Women and Children First is the third studio album by American rock band Van Halen, released on March 26, 1980, on Warner Bros. Records. Produced by Ted Templeman and engineered by Donn Landee, it was the first Van Halen album not to feature any cover songs, and is described by critic Stephen Thomas Erlewine as "[the] record where the group started to get heavier, both sonically and, to a lesser extent, thematically."

Background and recording
The opening track, "And the Cradle Will Rock..." begins with what sounds like a guitar, but is actually a phase shifter-effected Wurlitzer electric piano played through Eddie Van Halen's 1960s model 100-watt Marshall Plexi amplifier. 

Like the two preceding albums, Women and Children First was recorded in Hollywood at Sunset Studios, in about two weeks' time. The album features more studio overdubs and less emphasis on backing vocals, partly because two of the songs, "In a Simple Rhyme" and "Take Your Whiskey Home", had already been written and recorded in a 1974 Cherokee Studios demo, before Michael Anthony had joined them, albeit both with some differences lyrically and musically. Two other songs were also played live earlier, "Fools" was played as early as 1975, while "Loss of Control" was debuted in 1977.

"Could This Be Magic?" contains the only female backing vocal ever recorded for a Van Halen song; Nicolette Larson sings during some of the choruses. The rain sound in the background is not an effect; it was raining outside, and the band decided to record the sound in stereo using two Neumann KM84 microphones, and added it to the track.

The album contains a track at the end of "In a Simple Rhyme", a brief instrumental piece entitled "Growth", which begins at 4:19. While "Growth" faded out on the original vinyl LP and cassette, it was given a cold ending at full volume on the compact disc. At the time the band was considering starting what would become their next album, Fair Warning, with a continuation of "Growth", but this did not occur. "Growth" was a staple of the band's live shows with Roth and often used as the start of their encores.

Several outtakes from these sessions exist, including an unreleased instrumental often referred to as "Act Like It Hurts", which was the title Eddie Van Halen originally wanted for "Tora! Tora!" "Act Like It Hurts" was also the source of a riff used for the song "House of Pain", released on 1984.

» Source data

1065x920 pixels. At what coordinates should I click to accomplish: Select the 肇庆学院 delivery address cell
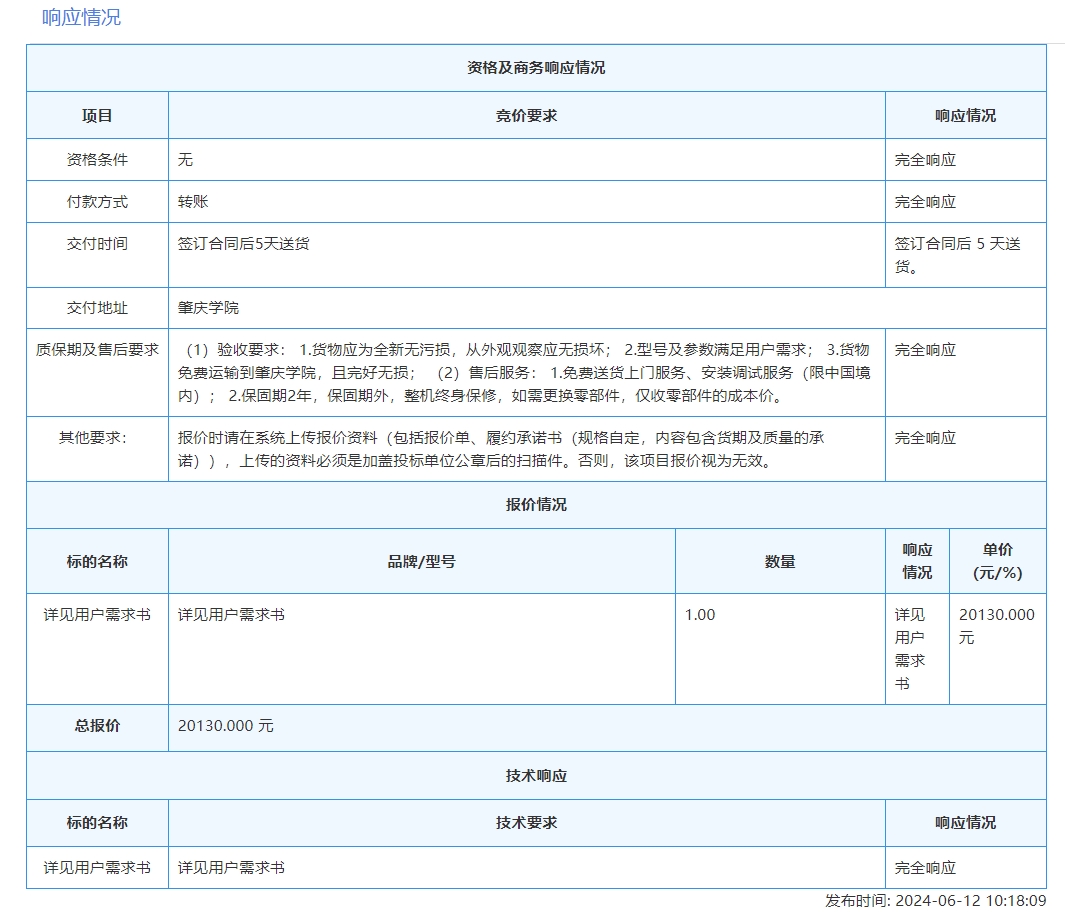(209, 308)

» Requirement
Write out the part of the Women and Children First passage that opens with the words containing "Women and Children First is" and closes with "Marshall Plexi amplifier.".

» Task result
Women and Children First is the third studio album by American rock band Van Halen, released on March 26, 1980, on Warner Bros. Records. Produced by Ted Templeman and engineered by Donn Landee, it was the first Van Halen album not to feature any cover songs, and is described by critic Stephen Thomas Erlewine as "[the] record where the group started to get heavier, both sonically and, to a lesser extent, thematically."

Background and recording
The opening track, "And the Cradle Will Rock..." begins with what sounds like a guitar, but is actually a phase shifter-effected Wurlitzer electric piano played through Eddie Van Halen's 1960s model 100-watt Marshall Plexi amplifier.